:: REQUIRED WORK ::
Below is a set of records. Please retype every one exactly.

=== DATA RECORDS ===

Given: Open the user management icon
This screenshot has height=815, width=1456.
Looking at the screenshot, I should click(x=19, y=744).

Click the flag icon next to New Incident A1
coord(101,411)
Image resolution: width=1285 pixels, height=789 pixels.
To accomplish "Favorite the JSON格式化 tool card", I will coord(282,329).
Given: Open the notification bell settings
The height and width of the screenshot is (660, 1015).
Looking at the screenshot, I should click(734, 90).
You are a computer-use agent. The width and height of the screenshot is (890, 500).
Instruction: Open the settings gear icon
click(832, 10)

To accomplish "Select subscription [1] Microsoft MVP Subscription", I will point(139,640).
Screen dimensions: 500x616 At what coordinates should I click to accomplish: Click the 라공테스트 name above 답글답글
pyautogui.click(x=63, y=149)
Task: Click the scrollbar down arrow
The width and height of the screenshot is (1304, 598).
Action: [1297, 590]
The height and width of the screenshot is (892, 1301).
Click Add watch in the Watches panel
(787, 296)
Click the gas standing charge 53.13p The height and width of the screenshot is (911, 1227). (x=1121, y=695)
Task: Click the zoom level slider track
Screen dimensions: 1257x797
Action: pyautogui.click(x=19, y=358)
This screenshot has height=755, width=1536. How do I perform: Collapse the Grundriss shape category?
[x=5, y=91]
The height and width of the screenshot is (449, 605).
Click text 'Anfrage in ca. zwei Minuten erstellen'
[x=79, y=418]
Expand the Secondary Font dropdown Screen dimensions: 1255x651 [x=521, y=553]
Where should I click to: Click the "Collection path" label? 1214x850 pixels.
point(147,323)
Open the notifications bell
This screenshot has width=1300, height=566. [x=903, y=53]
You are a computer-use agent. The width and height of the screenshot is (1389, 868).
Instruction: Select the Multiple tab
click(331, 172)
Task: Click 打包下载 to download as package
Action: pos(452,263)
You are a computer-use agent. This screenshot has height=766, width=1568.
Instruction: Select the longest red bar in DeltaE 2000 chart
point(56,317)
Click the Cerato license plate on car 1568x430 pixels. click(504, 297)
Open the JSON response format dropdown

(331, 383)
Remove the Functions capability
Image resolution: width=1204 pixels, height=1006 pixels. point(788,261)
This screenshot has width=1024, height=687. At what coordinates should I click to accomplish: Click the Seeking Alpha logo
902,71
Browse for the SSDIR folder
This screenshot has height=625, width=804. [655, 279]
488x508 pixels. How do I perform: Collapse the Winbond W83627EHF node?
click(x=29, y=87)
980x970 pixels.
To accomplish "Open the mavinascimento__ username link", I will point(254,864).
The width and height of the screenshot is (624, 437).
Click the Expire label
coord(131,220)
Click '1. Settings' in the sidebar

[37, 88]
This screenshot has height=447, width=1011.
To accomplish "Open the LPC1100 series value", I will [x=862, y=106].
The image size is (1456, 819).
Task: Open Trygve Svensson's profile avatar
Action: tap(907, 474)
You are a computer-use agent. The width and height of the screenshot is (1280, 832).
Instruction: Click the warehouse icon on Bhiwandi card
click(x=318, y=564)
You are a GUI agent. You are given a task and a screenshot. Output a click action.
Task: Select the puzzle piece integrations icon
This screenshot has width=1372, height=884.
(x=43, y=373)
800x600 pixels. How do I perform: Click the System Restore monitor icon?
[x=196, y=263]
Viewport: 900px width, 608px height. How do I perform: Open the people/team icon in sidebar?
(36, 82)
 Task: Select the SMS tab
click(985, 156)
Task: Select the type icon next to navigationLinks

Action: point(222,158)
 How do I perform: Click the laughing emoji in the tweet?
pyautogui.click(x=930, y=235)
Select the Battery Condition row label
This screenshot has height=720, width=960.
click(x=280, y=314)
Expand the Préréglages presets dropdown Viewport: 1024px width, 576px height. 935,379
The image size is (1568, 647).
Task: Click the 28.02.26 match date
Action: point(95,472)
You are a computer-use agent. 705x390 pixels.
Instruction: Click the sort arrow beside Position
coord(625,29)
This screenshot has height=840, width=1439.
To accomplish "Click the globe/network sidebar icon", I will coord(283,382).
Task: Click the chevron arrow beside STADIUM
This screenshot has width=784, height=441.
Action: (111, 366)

===

:: YOUR RESPONSE ::
Given: Open the user management icon
This screenshot has height=815, width=1456.
Looking at the screenshot, I should click(x=19, y=744).

Click the flag icon next to New Incident A1
coord(101,411)
Image resolution: width=1285 pixels, height=789 pixels.
To accomplish "Favorite the JSON格式化 tool card", I will coord(282,329).
Given: Open the notification bell settings
The height and width of the screenshot is (660, 1015).
Looking at the screenshot, I should click(734, 90).
You are a computer-use agent. The width and height of the screenshot is (890, 500).
Instruction: Open the settings gear icon
click(832, 10)

To accomplish "Select subscription [1] Microsoft MVP Subscription", I will point(139,640).
Screen dimensions: 500x616 At what coordinates should I click to accomplish: Click the 라공테스트 name above 답글답글
pyautogui.click(x=63, y=149)
Task: Click the scrollbar down arrow
The width and height of the screenshot is (1304, 598).
Action: [1297, 590]
The height and width of the screenshot is (892, 1301).
Click Add watch in the Watches panel
(787, 296)
Click the gas standing charge 53.13p The height and width of the screenshot is (911, 1227). (x=1121, y=695)
Task: Click the zoom level slider track
Screen dimensions: 1257x797
Action: pyautogui.click(x=19, y=358)
This screenshot has height=755, width=1536. How do I perform: Collapse the Grundriss shape category?
[x=5, y=91]
The height and width of the screenshot is (449, 605).
Click text 'Anfrage in ca. zwei Minuten erstellen'
[x=79, y=418]
Expand the Secondary Font dropdown Screen dimensions: 1255x651 [x=521, y=553]
Where should I click to: Click the "Collection path" label? 1214x850 pixels.
point(147,323)
Open the notifications bell
This screenshot has width=1300, height=566. [x=903, y=53]
You are a computer-use agent. The width and height of the screenshot is (1389, 868).
Instruction: Select the Multiple tab
click(331, 172)
Task: Click 打包下载 to download as package
Action: pos(452,263)
You are a computer-use agent. This screenshot has height=766, width=1568.
Instruction: Select the longest red bar in DeltaE 2000 chart
point(56,317)
Click the Cerato license plate on car 1568x430 pixels. click(504, 297)
Open the JSON response format dropdown

(331, 383)
Remove the Functions capability
Image resolution: width=1204 pixels, height=1006 pixels. point(788,261)
This screenshot has width=1024, height=687. At what coordinates should I click to accomplish: Click the Seeking Alpha logo
902,71
Browse for the SSDIR folder
This screenshot has height=625, width=804. [655, 279]
488x508 pixels. How do I perform: Collapse the Winbond W83627EHF node?
click(x=29, y=87)
980x970 pixels.
To accomplish "Open the mavinascimento__ username link", I will point(254,864).
The width and height of the screenshot is (624, 437).
Click the Expire label
coord(131,220)
Click '1. Settings' in the sidebar

[37, 88]
This screenshot has height=447, width=1011.
To accomplish "Open the LPC1100 series value", I will [x=862, y=106].
The image size is (1456, 819).
Task: Open Trygve Svensson's profile avatar
Action: tap(907, 474)
You are a computer-use agent. The width and height of the screenshot is (1280, 832).
Instruction: Click the warehouse icon on Bhiwandi card
click(x=318, y=564)
You are a GUI agent. You are given a task and a screenshot. Output a click action.
Task: Select the puzzle piece integrations icon
This screenshot has width=1372, height=884.
(x=43, y=373)
800x600 pixels. How do I perform: Click the System Restore monitor icon?
[x=196, y=263]
Viewport: 900px width, 608px height. How do I perform: Open the people/team icon in sidebar?
(36, 82)
 Task: Select the SMS tab
click(985, 156)
Task: Select the type icon next to navigationLinks

Action: point(222,158)
 How do I perform: Click the laughing emoji in the tweet?
pyautogui.click(x=930, y=235)
Select the Battery Condition row label
This screenshot has height=720, width=960.
click(x=280, y=314)
Expand the Préréglages presets dropdown Viewport: 1024px width, 576px height. 935,379
The image size is (1568, 647).
Task: Click the 28.02.26 match date
Action: point(95,472)
You are a computer-use agent. 705x390 pixels.
Instruction: Click the sort arrow beside Position
coord(625,29)
This screenshot has height=840, width=1439.
To accomplish "Click the globe/network sidebar icon", I will coord(283,382).
Task: Click the chevron arrow beside STADIUM
This screenshot has width=784, height=441.
Action: (111, 366)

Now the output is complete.